----- Excerto -----

Invoca a recorrente erro de julgamento da matéria de facto no tocante aos pontos de facto declarados não provados, requerendo sejam declarados não provados.

Os indicados pontos de facto têm o seguinte teor:
a) O Lugar ... sempre e pelo menos desde 1 de Dezembro de 1892 foi administrativamente inserida quer na jurisdição da Direção Geral dos Serviços Hidráulicos, quer na jurisdição da Direção Geral de Portos e atualmente na jurisdição da APA.
b) A faixa de terreno onde se mostra implantado o prédio referido em 1) e 2) foi incorporada no domínio público do Estado.
Dispõe o artº 662º-nº1 do Código de Processo Civil, que: “A Relação deve alterar a decisão proferida sobre a matéria de facto, se os factos tidos como assentes, a prova produzida ou um documento superveniente impuserem decisão diversa”.
Ainda, nos termos do artº 640º -nº1 do Código de processo Civil “Quando seja impugnada a decisão sobre a matéria de facto, deve o recorrente obrigatoriamente especificar, sob pena de rejeição:
a) Os concretos pontos de facto que considera incorrectamente julgados;
b) Os concretos meios probatórios, constantes do processo ou de registo ou gravação nele realizada, que impunham decisão sobre os pontos da matéria de facto impugnados diversa da recorrida;
c) A decisão que, no seu entender, dever ser proferida sobre as questões de facto impugnadas”.
Em impugnação da decisão da matéria de facto declarada não provada, alega o apelante MP:
“Foram identificados diversos processos (cfr. documento junto com a contestação) referentes a utilizações privativas em ..., área considerada dominial (o Regulamento dos Serviços Hidráulicos data de 01-12-1892), sendo que no período de administração da Direcção-Geral de Portos, as utilizações permitidas tiveram por base o Decreto-Lei n.º 468/71, de 5 de Novembro, diploma esse com aplicação a todos os leitos e margens das águas do mar, das águas navegáveis ou flutuáveis e das águas não navegáveis nem flutuáveis, em suma, com aplicação aos terrenos do domínio hídrico, e independentemente da natureza jurídica dessas parcelas do território, ponderadas, quando justificadas, as situações de avanço e/ou recuo das águas.

-----

**Em que consiste**
Reproduza na íntegra, sem alterar uma só palavra, o excerto acima sobre a impugnação da matéria de facto.

----- Listagem fornecida -----

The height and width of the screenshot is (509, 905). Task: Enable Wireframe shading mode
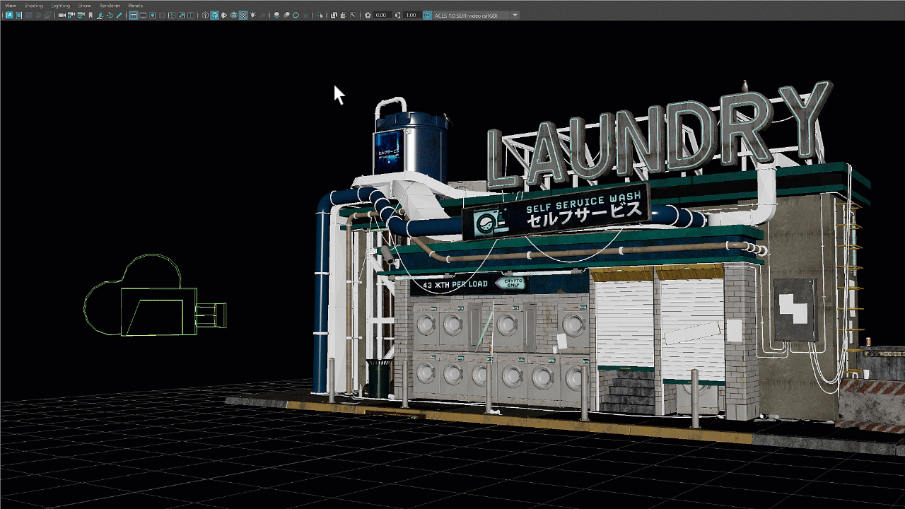(x=205, y=15)
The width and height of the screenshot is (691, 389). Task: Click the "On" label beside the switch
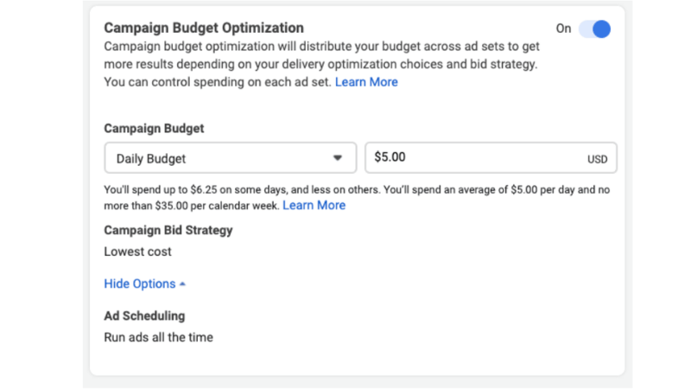click(563, 29)
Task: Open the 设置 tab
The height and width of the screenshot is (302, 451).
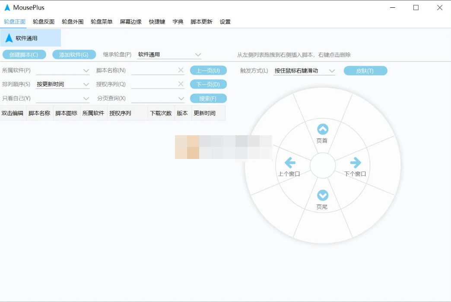Action: (225, 21)
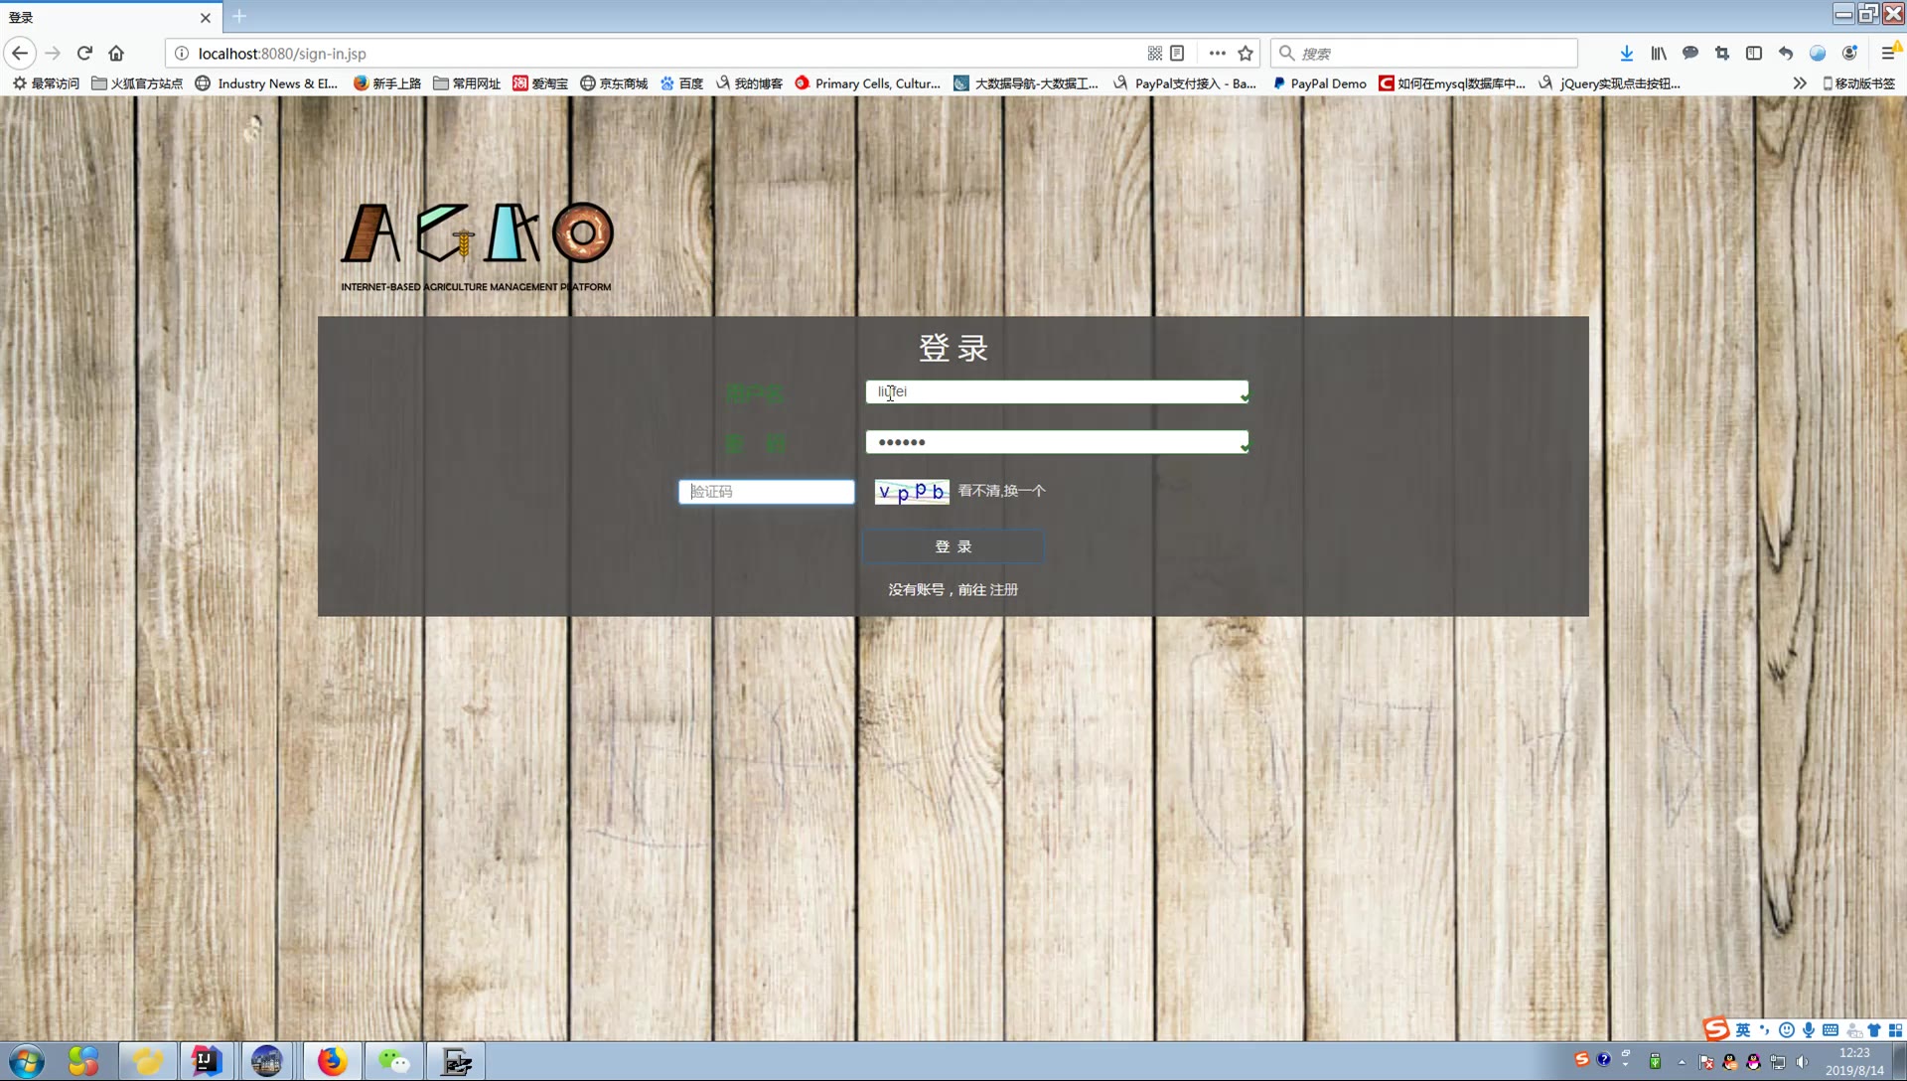Toggle the sidebar view icon
This screenshot has width=1907, height=1081.
1753,54
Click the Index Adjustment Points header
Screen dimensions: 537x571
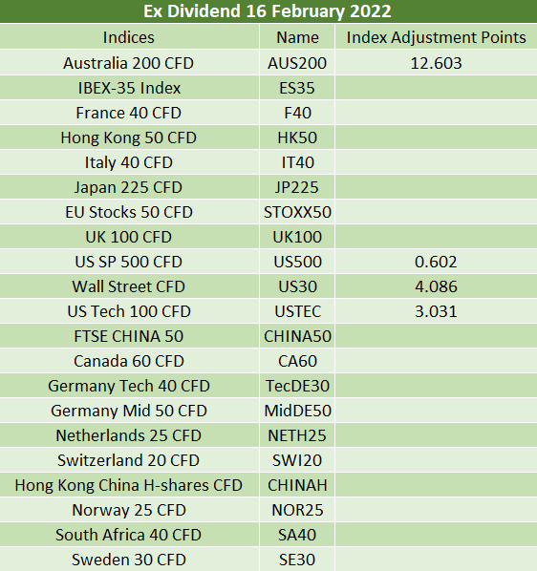click(x=436, y=37)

-----

**O resultado**
Invoca a recorrente erro de julgamento da matéria de facto no tocante aos pontos de facto declarados não provados, requerendo sejam declarados não provados.

Os indicados pontos de facto têm o seguinte teor:
a) O Lugar ... sempre e pelo menos desde 1 de Dezembro de 1892 foi administrativamente inserida quer na jurisdição da Direção Geral dos Serviços Hidráulicos, quer na jurisdição da Direção Geral de Portos e atualmente na jurisdição da APA.
b) A faixa de terreno onde se mostra implantado o prédio referido em 1) e 2) foi incorporada no domínio público do Estado.
Dispõe o artº 662º-nº1 do Código de Processo Civil, que: “A Relação deve alterar a decisão proferida sobre a matéria de facto, se os factos tidos como assentes, a prova produzida ou um documento superveniente impuserem decisão diversa”.
Ainda, nos termos do artº 640º -nº1 do Código de processo Civil “Quando seja impugnada a decisão sobre a matéria de facto, deve o recorrente obrigatoriamente especificar, sob pena de rejeição:
a) Os concretos pontos de facto que considera incorrectamente julgados;
b) Os concretos meios probatórios, constantes do processo ou de registo ou gravação nele realizada, que impunham decisão sobre os pontos da matéria de facto impugnados diversa da recorrida;
c) A decisão que, no seu entender, dever ser proferida sobre as questões de facto impugnadas”.
Em impugnação da decisão da matéria de facto declarada não provada, alega o apelante MP:
“Foram identificados diversos processos (cfr. documento junto com a contestação) referentes a utilizações privativas em ..., área considerada dominial (o Regulamento dos Serviços Hidráulicos data de 01-12-1892), sendo que no período de administração da Direcção-Geral de Portos, as utilizações permitidas tiveram por base o Decreto-Lei n.º 468/71, de 5 de Novembro, diploma esse com aplicação a todos os leitos e margens das águas do mar, das águas navegáveis ou flutuáveis e das águas não navegáveis nem flutuáveis, em suma, com aplicação aos terrenos do domínio hídrico, e independentemente da natureza jurídica dessas parcelas do território, ponderadas, quando justificadas, as situações de avanço e/ou recuo das águas.